Netflix (NFLX) delivered its earnings tonight, kicking off the so-called “earnings season”. The company has always been on my watchlist, just because I like the service they offer, but I think that the overall stock is volatile.

Netflix became a public company in 2010, sitting at the ripe stock price of $175.70, a 200% increase from where the stock previously was. This was a golden year, with revenue increasing by almost a third, and income almost doubling to $161 million dollars.

In 2011, NFLX continued this upward trajectory, creating both profits for the customer and the company. At the peak of everything, shares were trading for almost $300, an insane amount and definite overvaluation.

After this July peak, things began to simmer down for the company, as they increased prices which resulting in dissatisfied customers and an overall loss of subscribers. The stock price plummeted down to $130.

Since then, NFLX has doubled in many different arenas. They are currently exploring original programming, and have been nominated for multiple Emmy’s. They plan to spend $5 billion this year on original content, according to an article on Fast Company.

But everyone else is spending millions on content as well. There are many different TV shows, but there aren’t a surplus of viewers – there are only so many hours in the day, after all.

BUT, NFLX is winning at the game. They are reaching into international markets, and completely blew past Wall Street Estimates for subscriber growth in those markets. Even in domestic markets, NFLX performed incredibly, as shown in the graph below (credits to Bloomberg)

NFLX has a huge array of TV shows and content, and all the countries in the world are “feeling it” per say. Instinet says that at least 20% of broadband households outside the US will be using the streaming service. That’s 64.2 million people. That’s 16x the population of Kentucky. That’s HUGE.

And not only are they going to reach these broad markets, they are going to do it quickly. They added 5.2 million subscribers in one quarter, in 3 months, 25% more than what estimates were.

The stock is already up 31% for the year. They soared by 9.3% in this quarter alone. Basically, everywhere you turn, everything is growing insanely quickly and surpassing all estimates.

BUT, the net income of the company is suffering. They aren’t making too much on the dollar, but their growth and revenue is stellar.
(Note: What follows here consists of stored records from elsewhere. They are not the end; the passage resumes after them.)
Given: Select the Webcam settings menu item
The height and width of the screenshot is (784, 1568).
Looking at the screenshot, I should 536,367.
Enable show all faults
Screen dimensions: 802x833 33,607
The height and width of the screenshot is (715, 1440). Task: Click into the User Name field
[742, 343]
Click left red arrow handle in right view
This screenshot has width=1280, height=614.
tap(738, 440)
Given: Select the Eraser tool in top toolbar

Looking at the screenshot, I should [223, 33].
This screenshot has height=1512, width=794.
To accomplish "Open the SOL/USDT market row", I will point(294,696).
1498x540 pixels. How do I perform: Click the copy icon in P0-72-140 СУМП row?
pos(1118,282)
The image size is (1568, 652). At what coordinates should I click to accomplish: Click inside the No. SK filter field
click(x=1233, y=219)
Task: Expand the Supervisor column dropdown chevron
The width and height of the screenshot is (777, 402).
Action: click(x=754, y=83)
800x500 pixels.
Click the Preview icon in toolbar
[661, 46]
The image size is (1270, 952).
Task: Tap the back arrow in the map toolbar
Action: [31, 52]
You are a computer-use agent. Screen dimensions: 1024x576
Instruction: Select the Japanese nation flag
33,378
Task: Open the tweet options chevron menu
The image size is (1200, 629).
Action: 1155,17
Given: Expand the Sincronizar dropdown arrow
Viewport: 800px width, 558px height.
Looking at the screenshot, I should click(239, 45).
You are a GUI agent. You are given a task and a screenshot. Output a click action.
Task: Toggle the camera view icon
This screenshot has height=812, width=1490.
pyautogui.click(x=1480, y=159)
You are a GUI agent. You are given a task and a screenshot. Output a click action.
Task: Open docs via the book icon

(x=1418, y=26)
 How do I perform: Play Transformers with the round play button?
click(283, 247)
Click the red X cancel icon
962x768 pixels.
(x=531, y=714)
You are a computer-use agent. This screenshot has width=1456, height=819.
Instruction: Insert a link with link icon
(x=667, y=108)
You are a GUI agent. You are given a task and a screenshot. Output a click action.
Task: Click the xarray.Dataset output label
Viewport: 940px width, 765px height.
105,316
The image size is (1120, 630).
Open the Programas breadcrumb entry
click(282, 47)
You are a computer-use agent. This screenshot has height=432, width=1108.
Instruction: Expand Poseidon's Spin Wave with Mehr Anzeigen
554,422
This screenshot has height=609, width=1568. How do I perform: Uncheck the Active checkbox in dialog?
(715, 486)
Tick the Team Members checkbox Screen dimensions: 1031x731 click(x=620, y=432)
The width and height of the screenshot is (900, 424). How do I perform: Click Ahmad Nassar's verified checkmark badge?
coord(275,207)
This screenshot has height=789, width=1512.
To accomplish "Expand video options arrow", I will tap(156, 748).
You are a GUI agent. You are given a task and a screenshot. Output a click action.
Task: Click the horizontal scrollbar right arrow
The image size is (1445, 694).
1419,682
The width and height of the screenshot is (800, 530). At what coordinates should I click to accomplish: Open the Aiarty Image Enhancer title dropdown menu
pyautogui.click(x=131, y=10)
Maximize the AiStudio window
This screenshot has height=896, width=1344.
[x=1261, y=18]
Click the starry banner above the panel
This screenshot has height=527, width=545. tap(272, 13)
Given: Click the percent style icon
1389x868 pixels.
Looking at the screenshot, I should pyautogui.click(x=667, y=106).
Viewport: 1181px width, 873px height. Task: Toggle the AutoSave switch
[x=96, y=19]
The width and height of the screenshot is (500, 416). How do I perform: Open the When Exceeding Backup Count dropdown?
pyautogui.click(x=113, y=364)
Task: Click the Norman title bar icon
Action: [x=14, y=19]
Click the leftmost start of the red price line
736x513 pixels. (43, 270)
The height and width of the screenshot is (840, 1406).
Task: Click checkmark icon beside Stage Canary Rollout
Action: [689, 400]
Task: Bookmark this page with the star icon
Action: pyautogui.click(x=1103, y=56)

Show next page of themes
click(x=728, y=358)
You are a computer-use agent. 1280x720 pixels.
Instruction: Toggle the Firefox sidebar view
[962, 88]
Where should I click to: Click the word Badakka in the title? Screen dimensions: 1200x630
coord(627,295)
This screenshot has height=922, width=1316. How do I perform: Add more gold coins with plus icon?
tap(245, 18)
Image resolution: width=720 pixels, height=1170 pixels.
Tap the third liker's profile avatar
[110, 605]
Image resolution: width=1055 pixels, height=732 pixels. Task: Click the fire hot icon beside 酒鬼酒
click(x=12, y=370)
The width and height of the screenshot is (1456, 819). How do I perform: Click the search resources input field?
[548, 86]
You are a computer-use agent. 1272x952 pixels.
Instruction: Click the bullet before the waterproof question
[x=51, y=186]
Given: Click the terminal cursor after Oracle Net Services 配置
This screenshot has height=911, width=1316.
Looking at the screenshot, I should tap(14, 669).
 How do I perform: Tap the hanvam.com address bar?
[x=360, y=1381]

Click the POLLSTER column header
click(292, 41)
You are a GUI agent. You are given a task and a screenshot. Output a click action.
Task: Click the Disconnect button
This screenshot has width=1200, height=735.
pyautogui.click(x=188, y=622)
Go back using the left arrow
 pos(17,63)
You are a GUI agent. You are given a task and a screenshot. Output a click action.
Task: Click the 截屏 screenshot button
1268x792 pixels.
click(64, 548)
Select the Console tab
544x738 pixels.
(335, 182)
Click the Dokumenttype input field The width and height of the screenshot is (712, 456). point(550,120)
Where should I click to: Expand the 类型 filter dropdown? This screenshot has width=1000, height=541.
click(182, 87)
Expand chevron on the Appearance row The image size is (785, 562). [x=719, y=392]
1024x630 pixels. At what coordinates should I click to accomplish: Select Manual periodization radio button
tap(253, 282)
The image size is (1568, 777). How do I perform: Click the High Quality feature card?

They are doing all the right things.

Reaching into international markets.

Focusing on customer service.

Allowing for new programming and different specials to capture the fleeting interest of the ever-distracted American.

NFLX seems like a winner. It bounced past any expectations that experts had. And it continues to do so. I wouldn’t mark it as a buy quite yet, just because I don’t like the volatility of the stock!

I think that it might be slightly overvalued, just due to the “catch and ride the wave” ideology that surrounds the unicorns like this.

It’s a great company and a great stock right now. Let’s see how the rest of earnings season rolls out.

Disclaimer: These views are not investment advice, and should not be interpreted as such. These views are my own, and do not represent my employer. Trading has risk. Big risk. Make sure that you can balance your risk/reward, and trade small, and trade often.